• **CONSEGNA**: Prosegui il brano sul reddito di base universale, partendo subito dopo la sua ultima frase.

• **ESTRATTO DEL DOCUMENTO**:
——
In questo scenario, l'UBI non è uno strumento di liberazione, ma di controllo sociale. Garantisce la stabilità, previene le rivolte, ma spegne l'innovazione dal basso e cristallizza le disuguaglianze.
Lo scenario più estremo vede miliardi di poveri da una parte e alcune migliaia di super ricchi dall’altra, con un sistema di macchine che fanno funzionare il sistema. La società finirebbe per bloccarsi e nessuno avrebbe più stimoli per fare di più, per creare qualcosa di innovativo. L’UBI potrebbe essere anche più alto e forse potremmo arrivare a una situazione senza povertà materiale, ma la società sarebbe probabilmente condannata alla stagnazione culturale ed economica, un deserto del potenziale umano.
L'alternativa è la visione utopica, l'ideale incarnato da società come quella di "Star Trek", dove la tecnologia ha eliminato la scarsità e il lavoro non è più una necessità per la sopravvivenza. In questo futuro, l'UBI è il catalizzatore di un nuovo Rinascimento, non il fine ma un mezzo per realizzare un obiettivo più alto. Liberati dall'ansia economica, gli individui possono dedicare il loro tempo all'arte, alla scienza, all'esplorazione, alla cura delle relazioni e della comunità. Il potenziale umano si sprigiona, non più vincolato alla produzione di valore economico.
——
[Righe archiviate]
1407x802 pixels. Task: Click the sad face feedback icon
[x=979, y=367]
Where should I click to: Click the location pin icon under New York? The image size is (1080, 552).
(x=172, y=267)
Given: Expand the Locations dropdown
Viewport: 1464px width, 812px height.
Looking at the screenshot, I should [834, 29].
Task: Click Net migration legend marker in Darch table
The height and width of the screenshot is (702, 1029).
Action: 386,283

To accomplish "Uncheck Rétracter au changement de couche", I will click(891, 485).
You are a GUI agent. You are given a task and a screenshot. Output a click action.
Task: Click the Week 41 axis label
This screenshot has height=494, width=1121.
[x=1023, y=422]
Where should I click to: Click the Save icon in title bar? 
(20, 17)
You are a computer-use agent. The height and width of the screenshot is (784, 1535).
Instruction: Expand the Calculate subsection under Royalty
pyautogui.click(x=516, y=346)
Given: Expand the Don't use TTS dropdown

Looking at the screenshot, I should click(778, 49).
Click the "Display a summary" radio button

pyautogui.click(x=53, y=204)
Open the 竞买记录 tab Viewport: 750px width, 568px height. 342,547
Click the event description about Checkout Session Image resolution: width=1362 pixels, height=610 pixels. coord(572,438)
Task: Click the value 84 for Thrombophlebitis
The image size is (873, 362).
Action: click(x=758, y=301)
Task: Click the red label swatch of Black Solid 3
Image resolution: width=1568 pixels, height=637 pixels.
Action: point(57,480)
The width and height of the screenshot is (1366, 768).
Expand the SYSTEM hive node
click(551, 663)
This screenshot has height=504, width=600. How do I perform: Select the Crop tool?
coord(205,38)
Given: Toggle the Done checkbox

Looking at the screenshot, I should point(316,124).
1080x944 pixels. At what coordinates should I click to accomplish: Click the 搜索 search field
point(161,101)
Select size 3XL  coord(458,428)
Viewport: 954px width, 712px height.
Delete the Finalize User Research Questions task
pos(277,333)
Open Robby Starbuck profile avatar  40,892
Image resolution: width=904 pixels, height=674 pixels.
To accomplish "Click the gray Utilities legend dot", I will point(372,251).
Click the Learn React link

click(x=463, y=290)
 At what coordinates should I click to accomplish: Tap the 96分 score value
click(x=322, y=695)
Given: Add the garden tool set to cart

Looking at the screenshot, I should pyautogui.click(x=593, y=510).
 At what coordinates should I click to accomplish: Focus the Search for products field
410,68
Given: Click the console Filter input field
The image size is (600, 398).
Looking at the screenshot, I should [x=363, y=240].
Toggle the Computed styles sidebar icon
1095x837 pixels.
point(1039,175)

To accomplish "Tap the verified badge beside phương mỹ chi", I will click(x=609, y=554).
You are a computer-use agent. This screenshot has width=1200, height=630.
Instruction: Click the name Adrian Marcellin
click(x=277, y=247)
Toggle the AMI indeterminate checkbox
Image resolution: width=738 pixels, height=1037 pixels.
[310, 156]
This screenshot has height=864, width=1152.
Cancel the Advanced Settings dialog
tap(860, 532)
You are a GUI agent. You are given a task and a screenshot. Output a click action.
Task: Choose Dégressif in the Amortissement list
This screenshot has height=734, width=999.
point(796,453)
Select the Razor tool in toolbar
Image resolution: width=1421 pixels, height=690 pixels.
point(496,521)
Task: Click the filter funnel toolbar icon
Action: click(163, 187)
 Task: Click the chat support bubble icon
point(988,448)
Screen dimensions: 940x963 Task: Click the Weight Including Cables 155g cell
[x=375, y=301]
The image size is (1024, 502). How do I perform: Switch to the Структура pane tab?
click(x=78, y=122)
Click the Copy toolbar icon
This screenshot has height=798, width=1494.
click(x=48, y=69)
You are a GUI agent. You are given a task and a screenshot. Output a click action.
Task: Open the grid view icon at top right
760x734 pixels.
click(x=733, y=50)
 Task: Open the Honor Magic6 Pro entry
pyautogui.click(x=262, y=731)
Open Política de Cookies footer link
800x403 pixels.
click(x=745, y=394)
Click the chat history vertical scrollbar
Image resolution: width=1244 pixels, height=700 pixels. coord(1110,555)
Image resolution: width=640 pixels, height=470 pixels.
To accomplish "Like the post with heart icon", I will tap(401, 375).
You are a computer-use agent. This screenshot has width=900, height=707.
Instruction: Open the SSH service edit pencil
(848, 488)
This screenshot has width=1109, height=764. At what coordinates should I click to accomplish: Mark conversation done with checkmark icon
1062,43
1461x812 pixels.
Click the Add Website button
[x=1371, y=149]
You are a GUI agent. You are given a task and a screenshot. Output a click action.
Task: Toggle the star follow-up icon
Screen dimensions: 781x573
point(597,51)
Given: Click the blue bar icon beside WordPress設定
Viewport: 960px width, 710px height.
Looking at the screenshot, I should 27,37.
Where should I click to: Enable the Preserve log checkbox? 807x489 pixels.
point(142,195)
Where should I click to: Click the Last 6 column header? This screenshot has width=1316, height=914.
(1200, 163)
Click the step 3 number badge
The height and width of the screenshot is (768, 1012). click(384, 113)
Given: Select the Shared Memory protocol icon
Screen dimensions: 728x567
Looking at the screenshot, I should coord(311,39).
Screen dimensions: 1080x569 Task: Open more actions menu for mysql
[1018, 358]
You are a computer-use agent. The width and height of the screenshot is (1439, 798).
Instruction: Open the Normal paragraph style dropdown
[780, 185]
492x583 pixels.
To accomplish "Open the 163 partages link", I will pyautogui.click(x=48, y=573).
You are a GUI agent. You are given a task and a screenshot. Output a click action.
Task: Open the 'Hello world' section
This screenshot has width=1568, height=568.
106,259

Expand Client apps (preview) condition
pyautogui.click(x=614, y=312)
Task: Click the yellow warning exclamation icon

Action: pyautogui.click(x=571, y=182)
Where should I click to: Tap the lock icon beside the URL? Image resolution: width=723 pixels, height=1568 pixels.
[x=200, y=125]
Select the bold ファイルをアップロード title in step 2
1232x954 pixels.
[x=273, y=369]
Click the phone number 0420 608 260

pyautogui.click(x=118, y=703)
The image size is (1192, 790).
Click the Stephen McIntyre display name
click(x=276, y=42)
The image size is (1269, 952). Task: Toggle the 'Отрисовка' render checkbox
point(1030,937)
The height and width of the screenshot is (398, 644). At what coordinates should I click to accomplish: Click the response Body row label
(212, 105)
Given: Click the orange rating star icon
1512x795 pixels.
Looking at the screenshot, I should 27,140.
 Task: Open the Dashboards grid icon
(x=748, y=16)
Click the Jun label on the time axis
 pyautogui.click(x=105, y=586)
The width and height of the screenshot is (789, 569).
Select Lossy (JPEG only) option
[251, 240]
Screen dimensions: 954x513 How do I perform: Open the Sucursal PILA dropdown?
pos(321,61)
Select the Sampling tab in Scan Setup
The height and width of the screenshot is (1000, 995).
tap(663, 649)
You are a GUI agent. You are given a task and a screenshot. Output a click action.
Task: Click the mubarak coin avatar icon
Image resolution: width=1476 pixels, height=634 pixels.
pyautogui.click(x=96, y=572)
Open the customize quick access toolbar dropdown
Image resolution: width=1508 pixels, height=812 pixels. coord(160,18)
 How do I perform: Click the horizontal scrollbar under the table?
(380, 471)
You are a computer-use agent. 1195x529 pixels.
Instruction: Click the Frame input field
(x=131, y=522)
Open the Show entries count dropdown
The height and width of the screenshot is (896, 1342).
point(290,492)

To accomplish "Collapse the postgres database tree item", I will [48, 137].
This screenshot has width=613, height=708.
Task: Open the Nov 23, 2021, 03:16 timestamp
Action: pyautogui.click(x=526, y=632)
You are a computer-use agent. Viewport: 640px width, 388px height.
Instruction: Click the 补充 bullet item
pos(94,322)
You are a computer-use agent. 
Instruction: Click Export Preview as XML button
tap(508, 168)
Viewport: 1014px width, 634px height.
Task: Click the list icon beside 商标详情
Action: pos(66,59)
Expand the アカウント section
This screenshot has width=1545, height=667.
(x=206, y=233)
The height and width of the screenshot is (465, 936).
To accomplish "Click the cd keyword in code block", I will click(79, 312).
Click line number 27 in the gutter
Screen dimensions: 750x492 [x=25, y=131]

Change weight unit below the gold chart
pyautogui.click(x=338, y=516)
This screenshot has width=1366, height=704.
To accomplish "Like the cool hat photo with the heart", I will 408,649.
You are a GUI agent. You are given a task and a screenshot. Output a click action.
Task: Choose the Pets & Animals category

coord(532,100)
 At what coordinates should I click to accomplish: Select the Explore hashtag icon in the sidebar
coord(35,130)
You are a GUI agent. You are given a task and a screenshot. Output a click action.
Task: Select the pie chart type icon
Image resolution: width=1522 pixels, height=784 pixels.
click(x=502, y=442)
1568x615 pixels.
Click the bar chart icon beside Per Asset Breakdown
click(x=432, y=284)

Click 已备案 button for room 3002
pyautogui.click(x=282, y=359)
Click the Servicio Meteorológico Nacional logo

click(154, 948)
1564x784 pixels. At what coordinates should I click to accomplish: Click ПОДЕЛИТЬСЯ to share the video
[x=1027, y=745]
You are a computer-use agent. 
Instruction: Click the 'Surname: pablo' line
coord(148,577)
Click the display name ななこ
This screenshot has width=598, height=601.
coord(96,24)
——
• **ESERCIZIO SVOLTO**:
Scarsità: la "scarsità" non si riferisce solo alla mancanza di beni materiali, ma al principio economico fondamentale per cui le risorse (cibo, energia, alloggi, opportunità) sono limitate rispetto ai bisogni umani. È questa condizione che rende necessario il lavoro per la sopravvivenza. Eliminare la scarsità, come nello scenario "Star Trek", significa che la tecnologia e l'automazione permettono di produrre un'abbondanza tale da soddisfare i bisogni essenziali di tutti a un costo marginale quasi nullo. Di conseguenza, il lavoro non è più una necessità, ma una scelta.
Questa visione richiede però un cambiamento culturale radicale. Dobbiamo superare l'equazione profondamente radicata nella nostra civiltà tra identità personale e professione lavorativa. Per secoli, alla domanda "chi sei?" abbiamo risposto con "faccio il medico, l'operaio, l'insegnante". La sfida più grande non è quindi economica, ma è imparare a definire noi stessi e il nostro valore al di fuori del lavoro. È una rivoluzione antropologica, un passo evolutivo che ci chiede di trovare un nuovo scopo collettivo.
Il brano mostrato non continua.